2-Ali Akbar Velayati, ex Ministro degli Esteri tra gli anni ’80 e ’90, consulente della Guida per gli affari internazionali. Velayati prenderà i voti della borghesia religiosa, dei commercianti tradizionalisti e di chi è interessato alla stabilità economica ed istituzionale come principio supremo. Velayati è una persona che mette d’accordo diversi partiti e gruppi di potere.
3-Qalibaf, attuale sindaco di Tehran, ben visto da certi ambienti “liberal” della metropoli iraniana.
4-Haddad Adel, ex presidente del parlamento iraniano, uomo equilibrato, ma poco carismatico; può essere considerato come una via di mezzo tra Qalibaf, Velayati e Jalili. In un contesto del genere rischia di rimanere schiacciato dal maggiore carisma degli altri candidati.
5-Hassan Rohani, dirigente di uno dei più importanti centri di ricerca strategica dell’Iran, ex responsabile dei negoziati sul nucleare iraniano con le potenze internazionali al tempo del governo Khatami, secondo alcuni (3), tra i principali sponsor e strateghi del caos post-elettorale in Iran nel 2009. Vicino ad alcuni leader politici e centri economici influenti del paese mediorientale, ha il sostegno di molti gruppi della sinistra islamica e dei riformisti. E’ considerato molto legato all’ex presidente Khatami, così come anche a Rafsanjani. Fu tra i principali sostenitori di Musavi nel 2009.

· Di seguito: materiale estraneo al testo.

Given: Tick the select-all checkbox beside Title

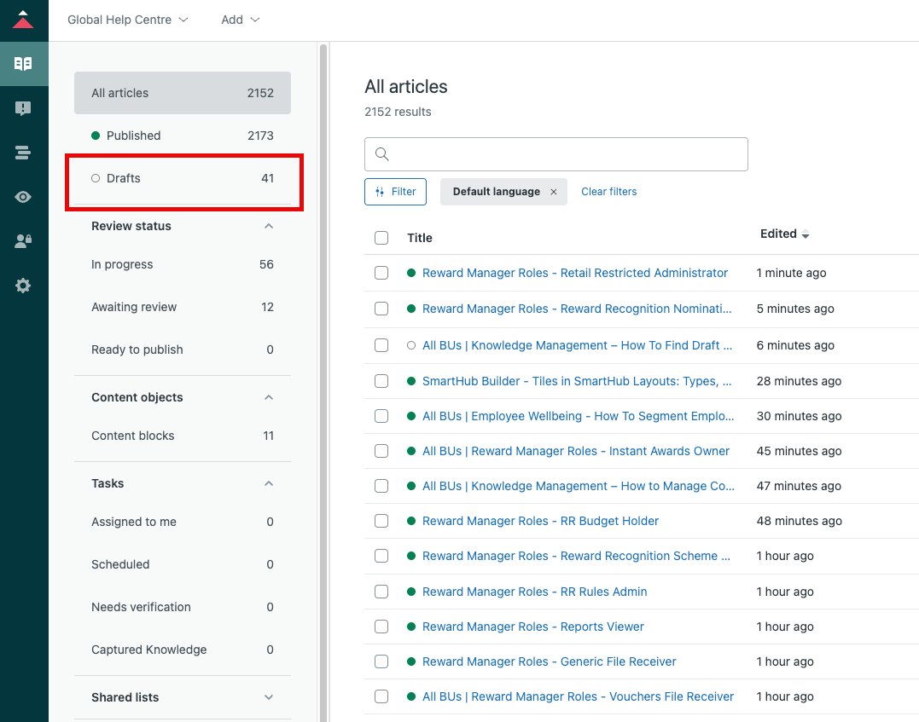Looking at the screenshot, I should point(381,238).
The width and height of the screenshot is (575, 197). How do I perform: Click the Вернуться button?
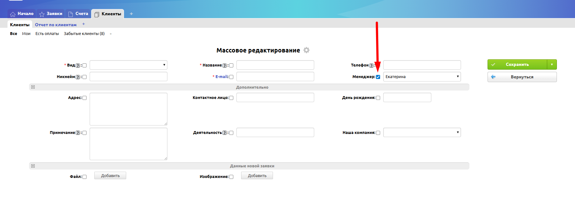point(522,77)
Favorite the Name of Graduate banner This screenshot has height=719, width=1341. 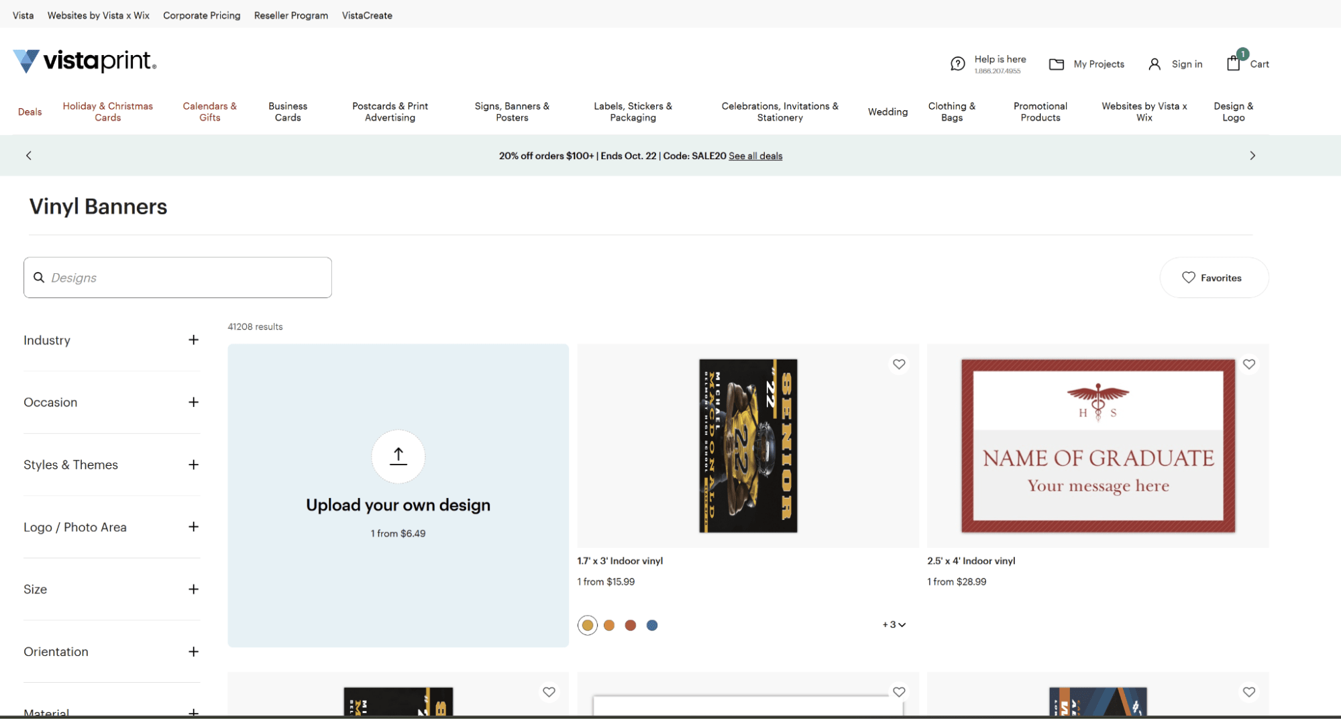click(x=1248, y=364)
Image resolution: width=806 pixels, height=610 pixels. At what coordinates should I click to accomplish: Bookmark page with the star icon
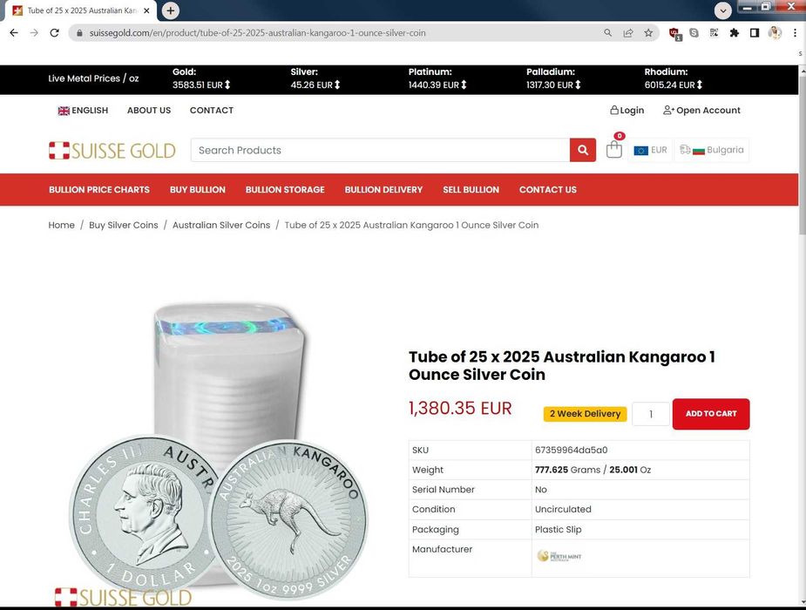(x=648, y=33)
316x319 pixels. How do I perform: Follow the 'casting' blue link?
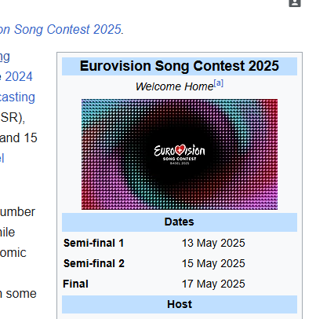17,97
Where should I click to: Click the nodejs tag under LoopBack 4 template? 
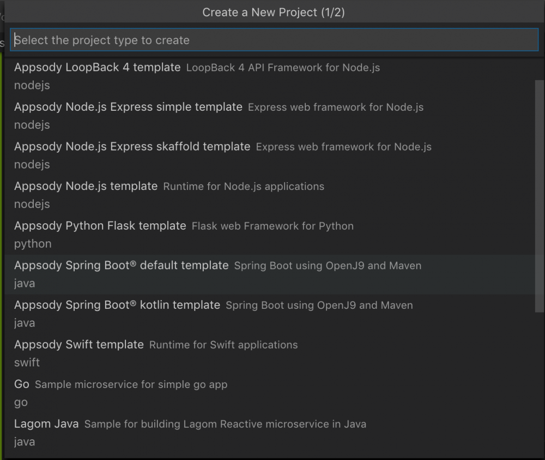pos(32,85)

La situazione potrebbe cambiare se dovesse essere reintrodotto Mashai alla corsa, ma se non ci saranno colpi di scena, questi saranno i principali candidati alla corsa presidenziale; anche se un analista serio non dovrebbe mai sbilanciarsi eccessivamente, penso che Said Jalili avrà delle buone probabilità di essere eletto come presidente, in quanto, almeno nella maggioranza dei casi, il bacino elettorale decisivo in Iran è composto dagli abitanti delle province e dall’elettorato rivoluzionario militante, ed entrambi sembrano fino ad oggi orientati a sostenere Jalili. A livello invece di orientamenti riguardanti i centri di potere iraniani, possiamo dire che gli ambienti militari vedono bene lo stesso Jalili, i sapienti religiosi più prestigiosi presumibilmente sono orientati (almeno la loro maggioranza) verso Velayati, mentre gli ambienti legati alle lobby economiche, interessate alla distensione internazionale, soprattutto con l’Europa, a prescindere dal candidato di riferimento, non vedono di buon occhio uno come Jalili, dimostratosi troppo intransigente, almeno secondo la loro opinione, nei negoziati sul nucleare. Mi riprometto di tenere aggiornati i lettori in caso di colpi di scena, come la reintroduzione di Mashai alla tornata elettorale, o di ogni altra vicenda che possa modificare la situazione. Sarà interessante vedere anche il comportamento dei candidati in campagna elettorale e soprattutto il loro “modus operandi” neitalk show televisivi, molto seguiti nel paese.
Note
1-Uno dei collaboratori di Moin, disse apertamente: “Noi non riconosciamo alcun valore agli editti della Guida della Rivoluzione”. Paradossalmente, fu proprio un “editto” della Guida a reintegrare Moin alla competizione elettorale!
2-Sull’argomento vedi Ali Reza Jalali, “La Repubblica Islamica dell’Iran tra ordinamento interno e politica internazionale”, Irfan Edizioni, 2013.
3-Ad esempio lo stratega Hassan Abbasi fece apertamente il nome di Rohani, come “mente” e sostenitore del caos post-elettorale in Iran nel 2009. Inoltre Hassan Rohani è anche in buoni rapporti con alcuni esponenti di certe ambasciate europee a Tehran.